Lab & Standards

Legal doesn't mean safe.

Most US drinking-water standards were set in the early 2000s — before modern epidemiology revealed the chronic, low-dose carcinogenic risk of many regulated chemicals. Independent public-health scientists now recommend safety thresholds up to 2,500× stricter than what the EPA currently enforces.

Frozen in 2001

The federal arsenic standard of 10 ppb was finalized in 2001 and has never been updated, despite two decades of cancer-incidence data calling for a sub-1 ppb limit.

Peer-reviewed thresholds

Health guidelines used here are sourced from the California OEHHA, the U.S. EPA Integrated Risk Information System, and meta-analyses published in peer-reviewed toxicology journals.

Transparent methodology

Every multiplier on the platform is computed as (utility detected level) ÷ (health guideline). We never hide the math — every row is auditable.

Comparative table

EPA Legal Limit vs.
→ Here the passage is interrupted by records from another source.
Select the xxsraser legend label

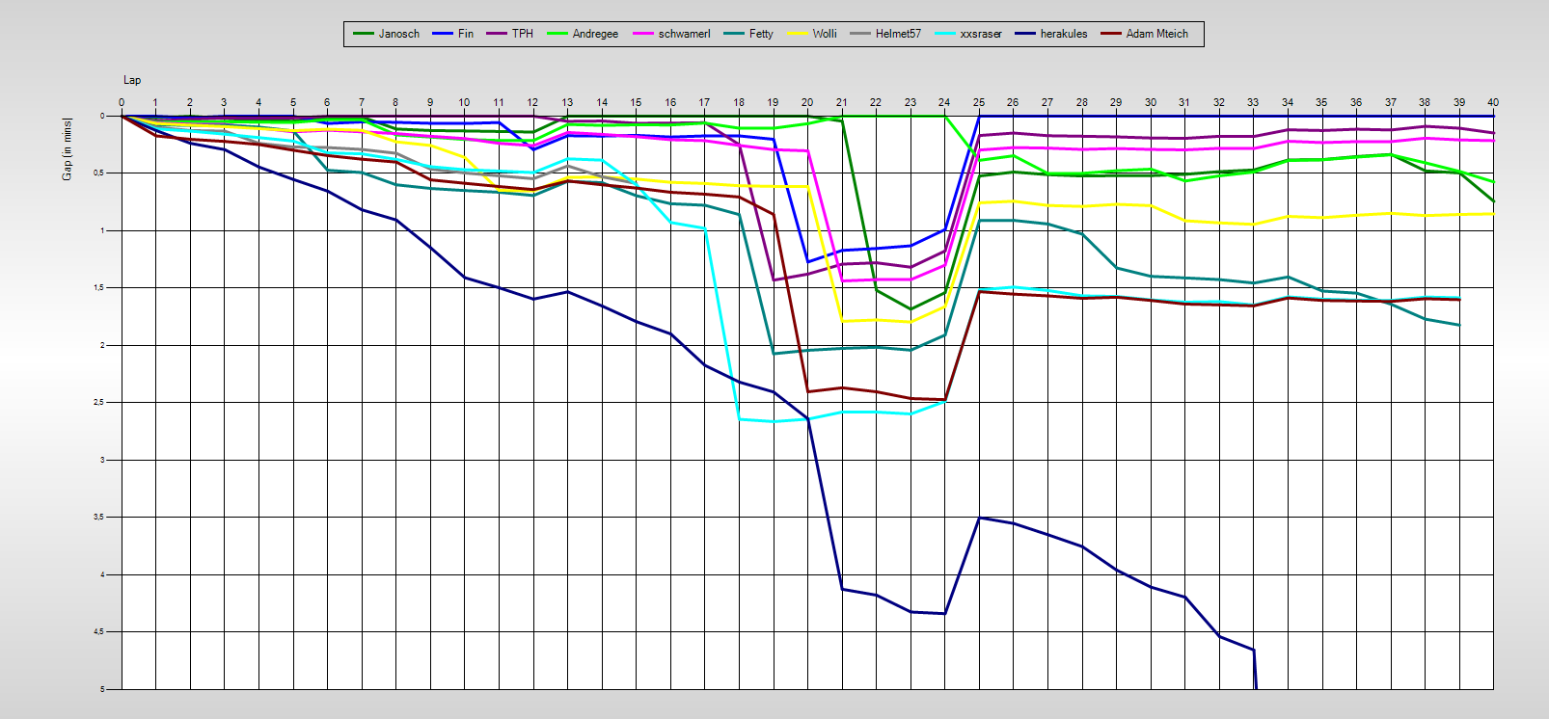click(981, 34)
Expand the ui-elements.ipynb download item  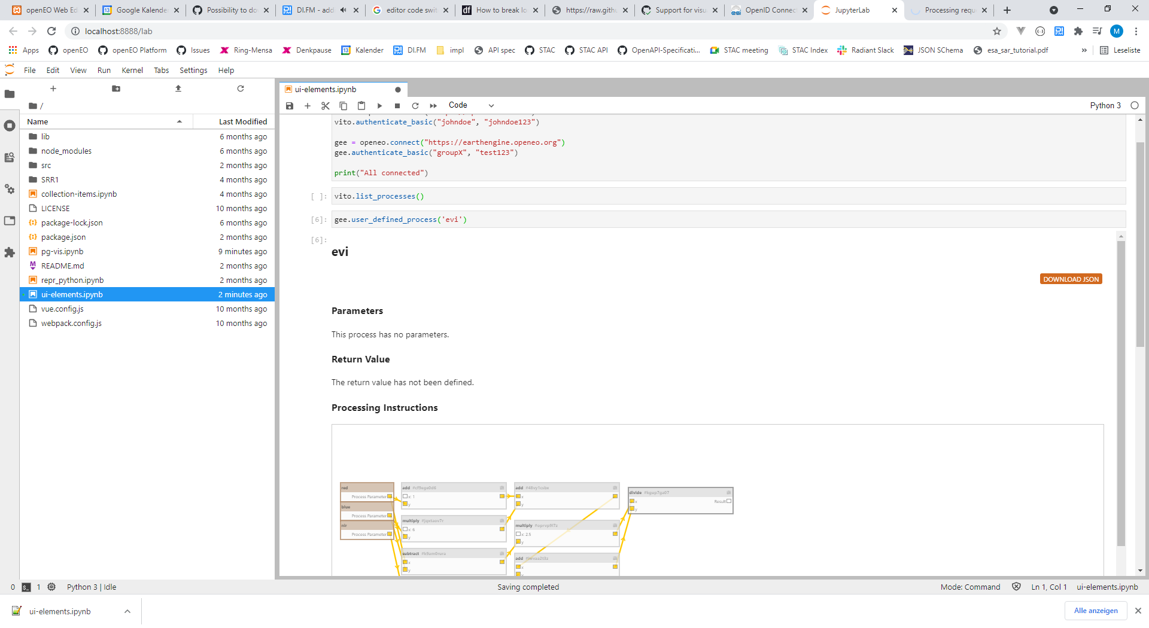point(127,611)
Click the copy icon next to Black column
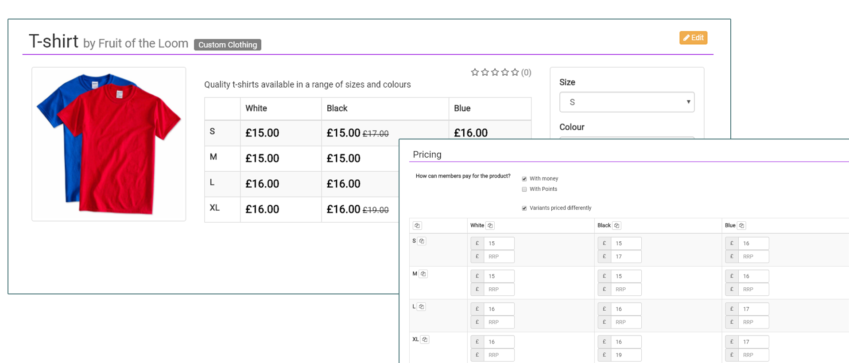849x363 pixels. click(616, 226)
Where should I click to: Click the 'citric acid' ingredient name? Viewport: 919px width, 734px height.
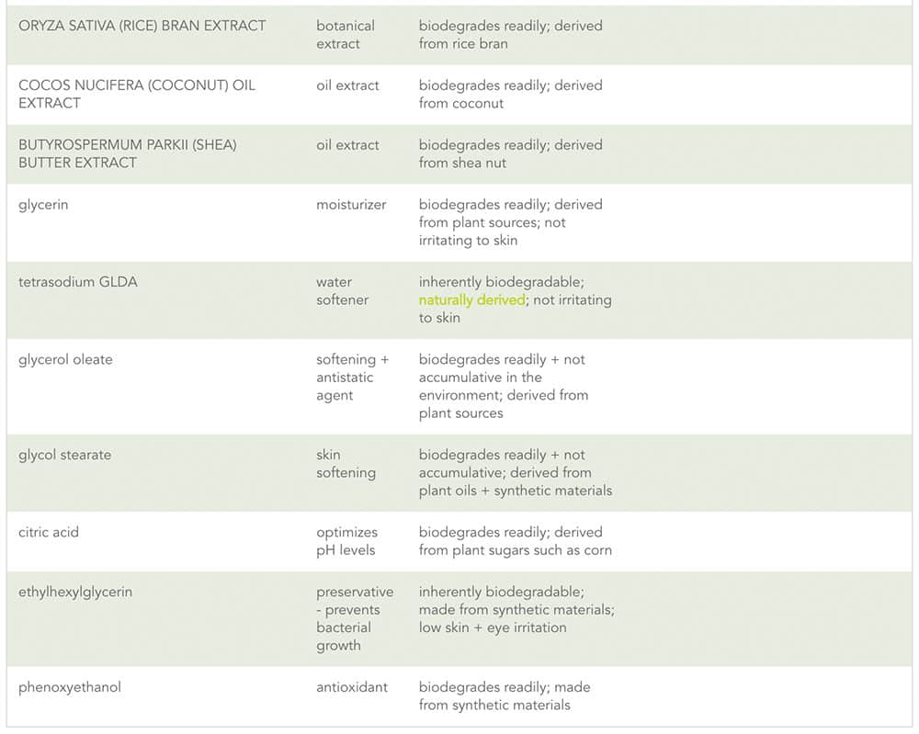click(x=49, y=532)
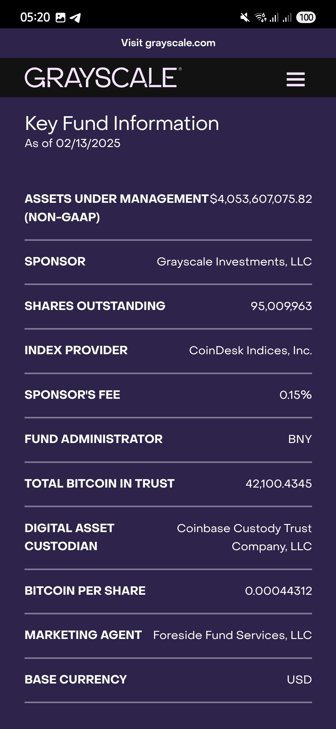The image size is (336, 729).
Task: Tap the image notification icon
Action: (60, 17)
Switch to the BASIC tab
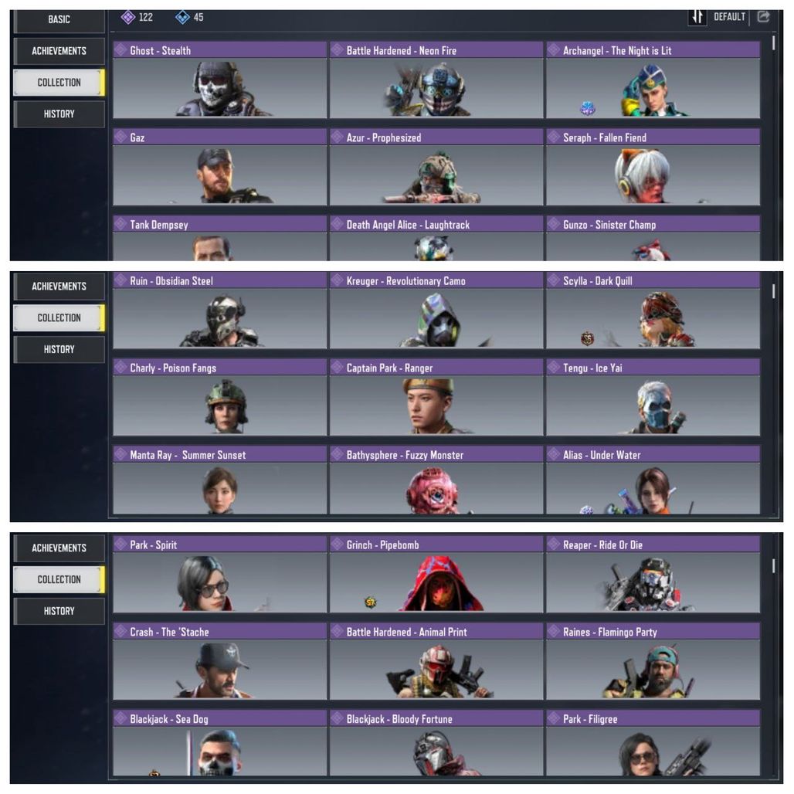The image size is (794, 794). (59, 19)
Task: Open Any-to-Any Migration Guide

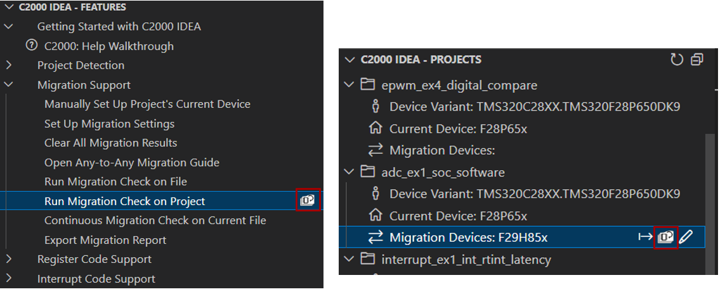Action: pos(131,163)
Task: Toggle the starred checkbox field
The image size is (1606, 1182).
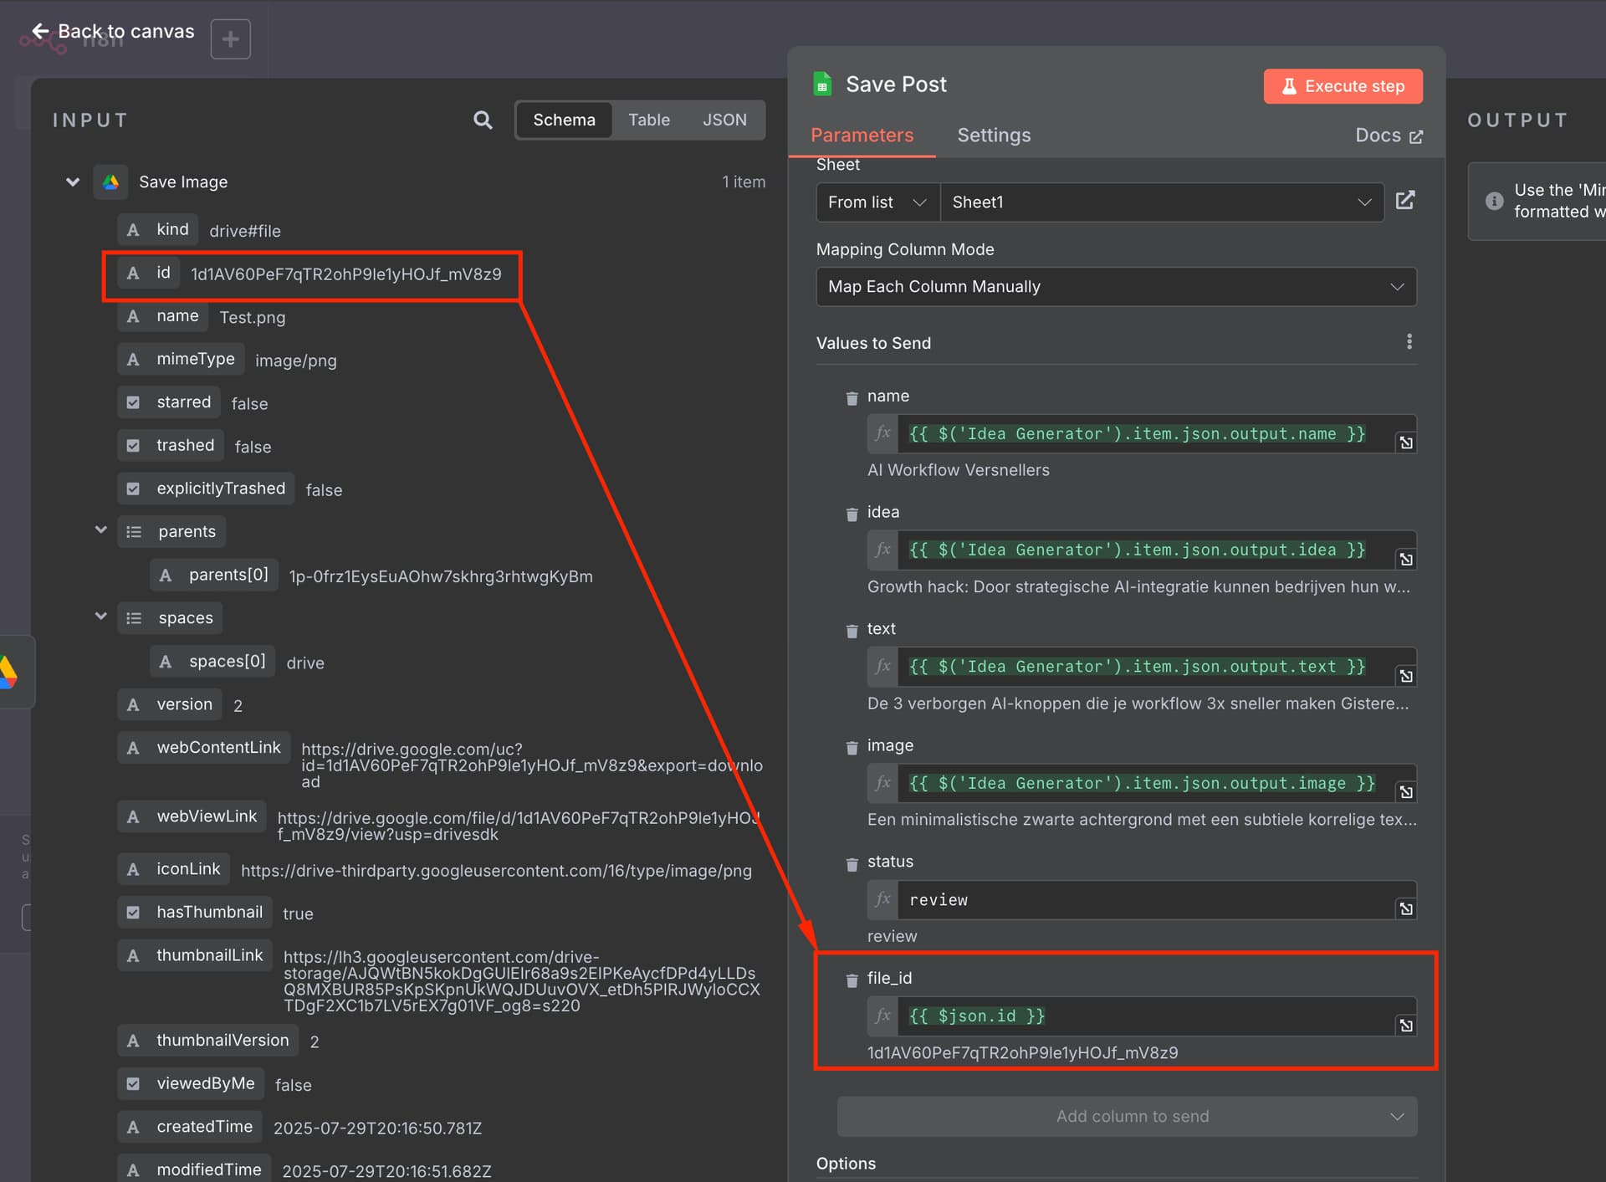Action: pos(133,402)
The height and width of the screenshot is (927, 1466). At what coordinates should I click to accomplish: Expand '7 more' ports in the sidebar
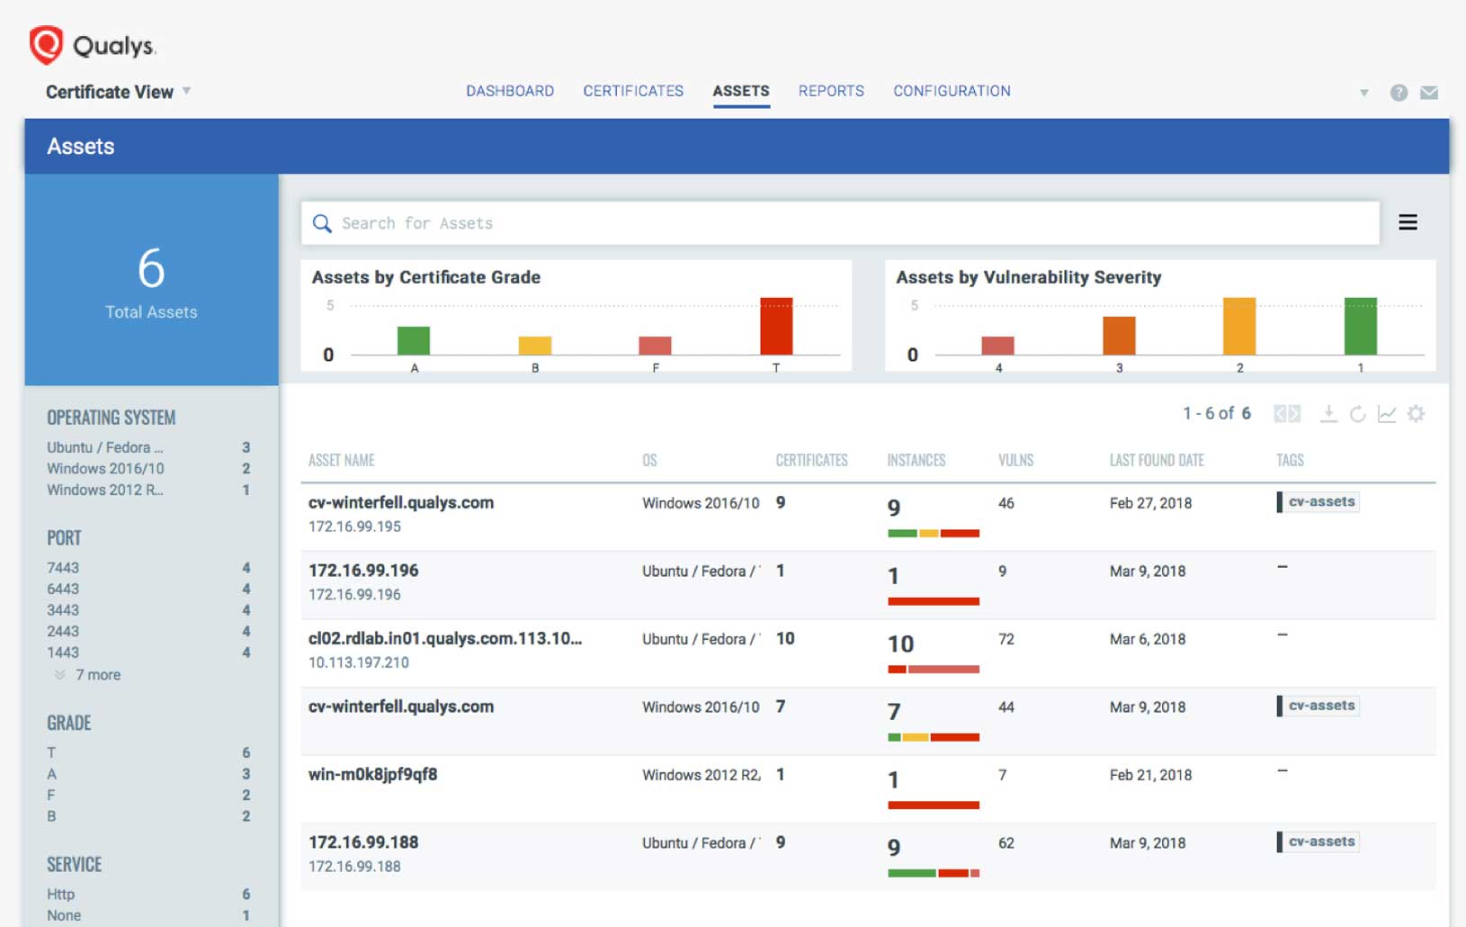pos(97,675)
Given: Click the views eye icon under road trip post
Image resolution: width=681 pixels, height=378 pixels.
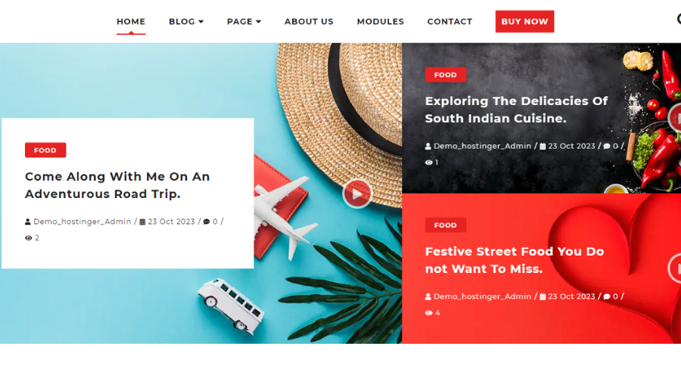Looking at the screenshot, I should (x=28, y=238).
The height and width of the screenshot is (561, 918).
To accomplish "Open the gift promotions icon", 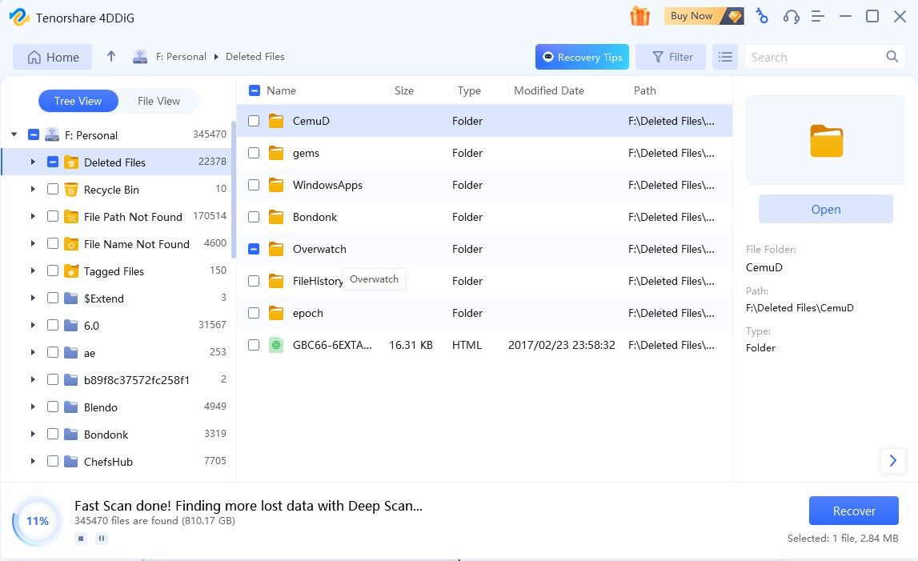I will click(x=639, y=16).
Independent Health Guideline

Arsenic
Effect: Bladder, lung & skin cancer
Unit: ppb
Health Guideline
0.004
EPA Legal Limit
10
Legal is
2,500×
above health guideline
Total Trihalomethanes (TTHMs)
Effect: Cancer; fetal development harm
Unit: ppb
Health Guideline
0.15
EPA Legal Limit
80
Legal is
533×
above health guideline
Hexavalent Chromium (Cr-6)
Effect: Stomach & gastrointestinal cancer
Unit: ppb
Health Guideline
0.02
EPA Legal Limit
100
Legal is
5,000×
above health guideline
Nitrate
Effect: Cancer; blue-baby syndrome
Unit: ppm
Health Guideline
0.14
EPA Legal Limit
10
Legal is
71×
above health guideline
Radium 226 + 228
Effect: Cancer; bone toxicity
Unit: pCi/L
Health Guideline
0.05
EPA Legal Limit
5
Legal is
100×
above health guideline
PFOA (Forever chemical)
Effect: Immune, thyroid, kidney cancer
Unit: ppt
Health Guideline
0.0079
EPA Legal Limit
4
Legal is
506×
above health guideline

Editorial Note

The standards your family drinks under were written in a different century.

Updating a single federal drinking-water standard now requires an average of 17 years of regulatory review — far slower than the pace at which new contaminants enter the supply.

Until the legal framework catches up, household-level filtration remains the single most effective public-health intervention an individual family can take.